**Aim of the task:** Reproduce word for word the line holding "Click the word SOUSA in the name" and all lines after it in the data, through the end, leaving out pictures.

**Dataset records:**
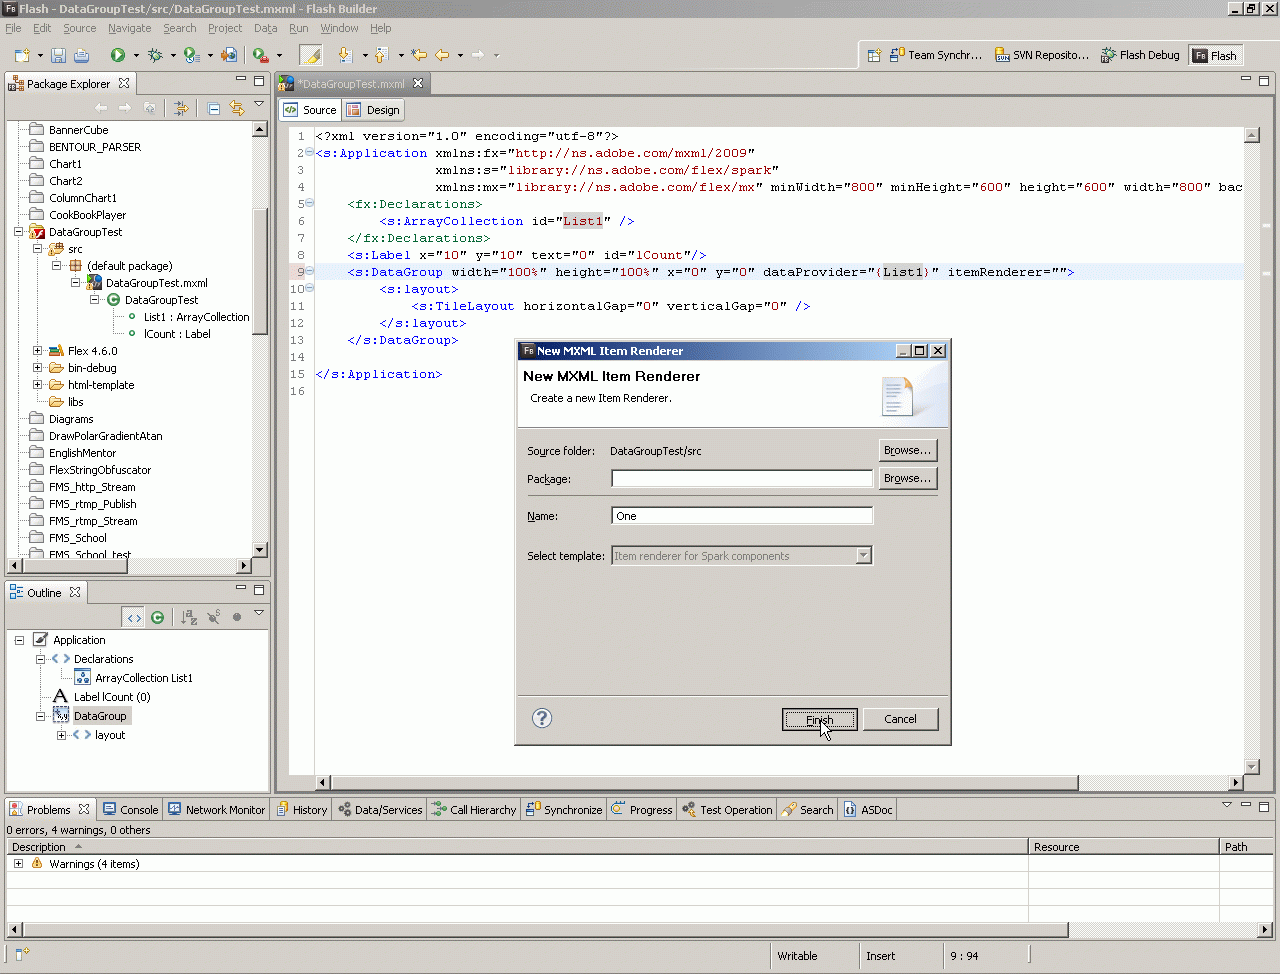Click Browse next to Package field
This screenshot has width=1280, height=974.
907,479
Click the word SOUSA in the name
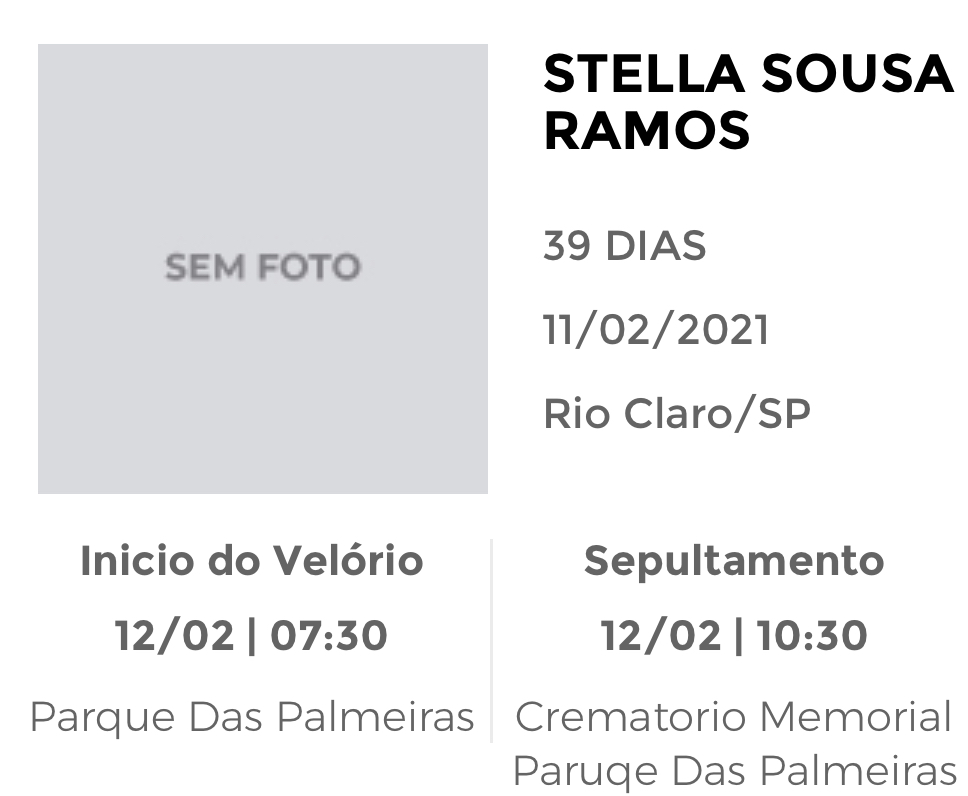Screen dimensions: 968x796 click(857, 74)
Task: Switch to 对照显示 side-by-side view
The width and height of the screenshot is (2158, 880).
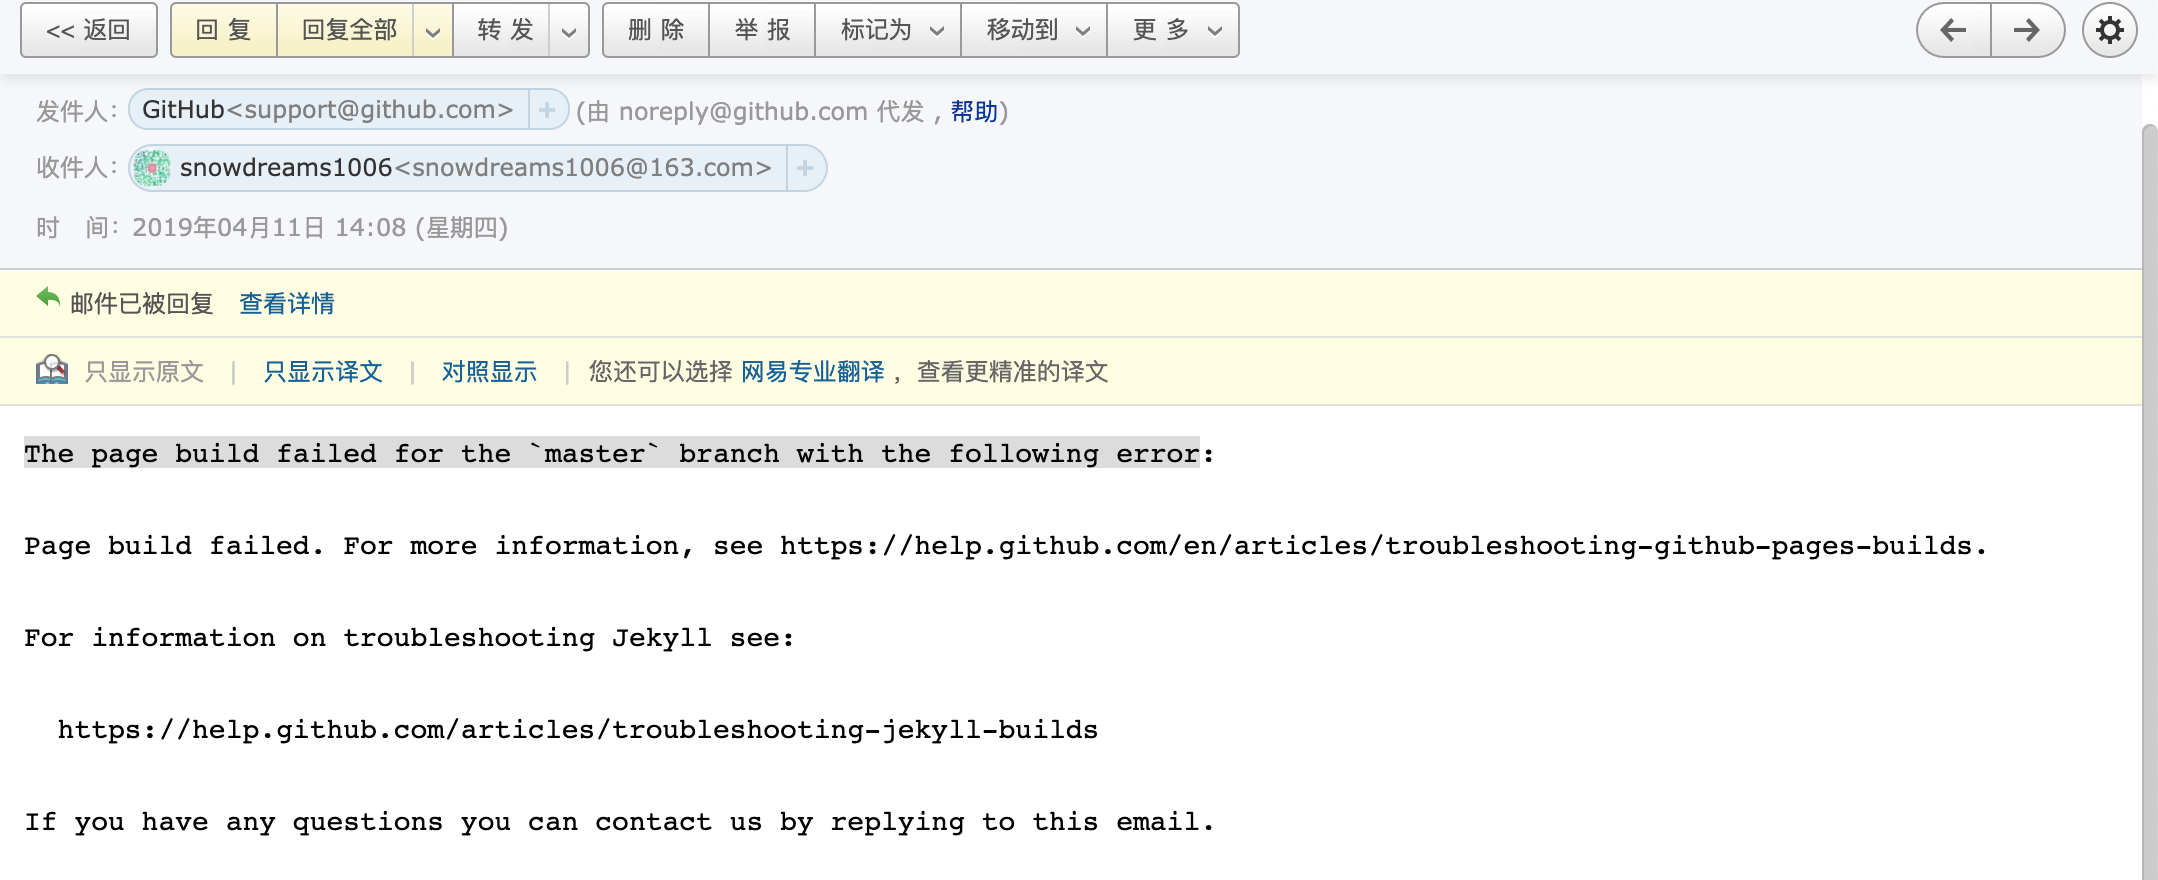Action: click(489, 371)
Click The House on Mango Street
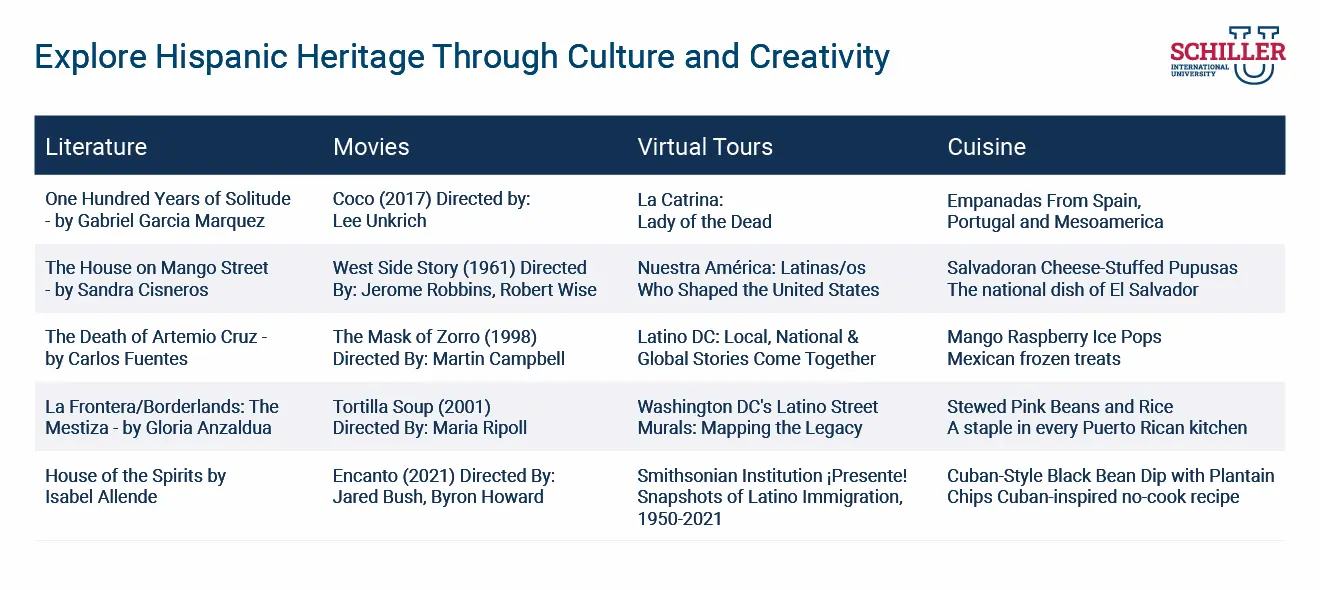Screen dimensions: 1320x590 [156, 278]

**Exercise response:**
Click the word SOUSA in the name
Screen dimensions: 968x796 click(857, 74)
Task: Switch to 对照显示 side-by-side view
The width and height of the screenshot is (2158, 880).
Action: click(489, 371)
Click The House on Mango Street
Screen dimensions: 1320x590 [156, 278]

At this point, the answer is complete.